The company plans to continue its goslow approach to growth.

“Over the next three years, I expect to add two more stores in Louisville and add one, probably two stores in Indianapolis,” Main said. “In the near term, that’s about all I’ve got.”

He could grow much faster through franchising, but Puccini’s isn’t interested. Main admits he looked into the concept, but the potential legal and organizational hassles, coupled with fears that food quality would suffer, turned him away. Plus, he’s watched too many franchising attempts collapse when the people behind them worried more about financing than food and proper staffing.

“The idea that you’re going to have all these units is a bill of goods that franchisers sell to franchisees, so that they think this is an easy thing to do,” Main said. “But once you’ve been in this, and you realize how many good people you need to actually deliver a quality product every single day, it’s no joke.”

He reckons he needs about 28 of those good people to staff each of his locations. Those employees have to execute a complicated, rather lengthy menu of scratchmade entrees, from signature pizzas like Shrimp Santori and BLT to calzones to chicken marsala. Getting those items to taste the same in Bloomington, Lexington and Indianapolis is a headache.

“I’ve tasted things in our restaurants before and said, ‘What is this? What have you done here?'” Main said. “And someone will look at me earnestly and say, ‘Well I just like it with a little more of this.’ You just have to say, ‘That’s nice. When you open your own restaurant, you can do that. But for now, follow the recipe.'”

In spite of this, the company has been successful at retaining key employees. Main attributes it to a special company perk: If you do your job well, you don’t get hassled.

“Some people [in the restaurant business] believe in riding you. We don’t,” he said.

“If you are doing what you’re supposed to be doing, and that enables you between lunch and dinner to sit down and do a crossword puzzle and drink coffee and call your wife, then bless your heart. I’m happy for you.”

Harder times ahead?

But there’s always the risk that hardpressed customers will stop coming in, or come in less often.

When he wants to raise his blood pressure, Main contemplates how the use of credit cards has expanded during his years in the business, a sign customers could be overextending themselves. In the early days, less than 20 percent of customers used credit; today, it’s 85 percent.

Main may be positioned to weather a tough economy better than he realizes, an industry expert said.

Pizza is by far the toughest, most overpopulated restaurant category, but it’s also the most recession-proof, said Steve Delaney, former owner of seven Noble Roman’s locations who now is a principal in Sitehawk Retail Real Estate.

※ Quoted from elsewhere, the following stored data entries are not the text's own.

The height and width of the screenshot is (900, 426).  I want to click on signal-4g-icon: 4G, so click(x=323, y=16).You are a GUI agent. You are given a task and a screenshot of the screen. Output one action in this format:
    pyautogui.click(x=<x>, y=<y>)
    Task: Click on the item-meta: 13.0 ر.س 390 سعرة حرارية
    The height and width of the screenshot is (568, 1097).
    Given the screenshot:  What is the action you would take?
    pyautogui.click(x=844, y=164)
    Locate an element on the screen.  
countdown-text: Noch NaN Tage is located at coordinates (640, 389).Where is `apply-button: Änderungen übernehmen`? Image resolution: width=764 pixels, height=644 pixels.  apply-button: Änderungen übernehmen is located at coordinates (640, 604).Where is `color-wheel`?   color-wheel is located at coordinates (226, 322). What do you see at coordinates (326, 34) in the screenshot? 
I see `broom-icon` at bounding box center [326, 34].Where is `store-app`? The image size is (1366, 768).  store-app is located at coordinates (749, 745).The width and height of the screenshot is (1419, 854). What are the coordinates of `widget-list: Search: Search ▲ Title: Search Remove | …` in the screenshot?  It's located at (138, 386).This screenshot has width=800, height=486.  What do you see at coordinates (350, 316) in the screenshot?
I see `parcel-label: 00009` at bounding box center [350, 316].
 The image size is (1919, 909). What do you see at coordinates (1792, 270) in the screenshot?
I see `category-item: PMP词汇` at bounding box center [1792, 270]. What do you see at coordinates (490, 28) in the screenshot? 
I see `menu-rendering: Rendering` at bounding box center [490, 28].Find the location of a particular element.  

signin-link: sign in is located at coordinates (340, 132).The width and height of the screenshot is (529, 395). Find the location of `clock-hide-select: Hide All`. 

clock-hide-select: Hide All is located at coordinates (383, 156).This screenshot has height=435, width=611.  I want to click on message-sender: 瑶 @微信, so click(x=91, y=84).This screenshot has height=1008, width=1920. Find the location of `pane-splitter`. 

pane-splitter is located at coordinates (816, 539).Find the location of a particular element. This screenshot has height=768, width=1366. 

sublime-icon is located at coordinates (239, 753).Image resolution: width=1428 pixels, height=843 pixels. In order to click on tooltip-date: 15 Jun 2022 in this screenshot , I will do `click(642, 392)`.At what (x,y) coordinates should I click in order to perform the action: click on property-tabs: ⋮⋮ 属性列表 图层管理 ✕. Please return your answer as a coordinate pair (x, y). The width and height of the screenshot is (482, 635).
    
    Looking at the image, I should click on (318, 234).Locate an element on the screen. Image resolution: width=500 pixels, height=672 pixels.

“In tough times people trade down, and pizza becomes more popular,” he said.

He said the trick is to set yourself apart.

“Some do it with price, by discounting,” Delaney said. “Others do it with better product.”

Main chose the latter. He also likes to keep down unnecessary expenses. For instance, Main works out of his home rather than pay for a pricy headquarters.

“I’m cheap,” he said. “I don’t believe in spending money when I don’t have to. I still don’t even have a business card.”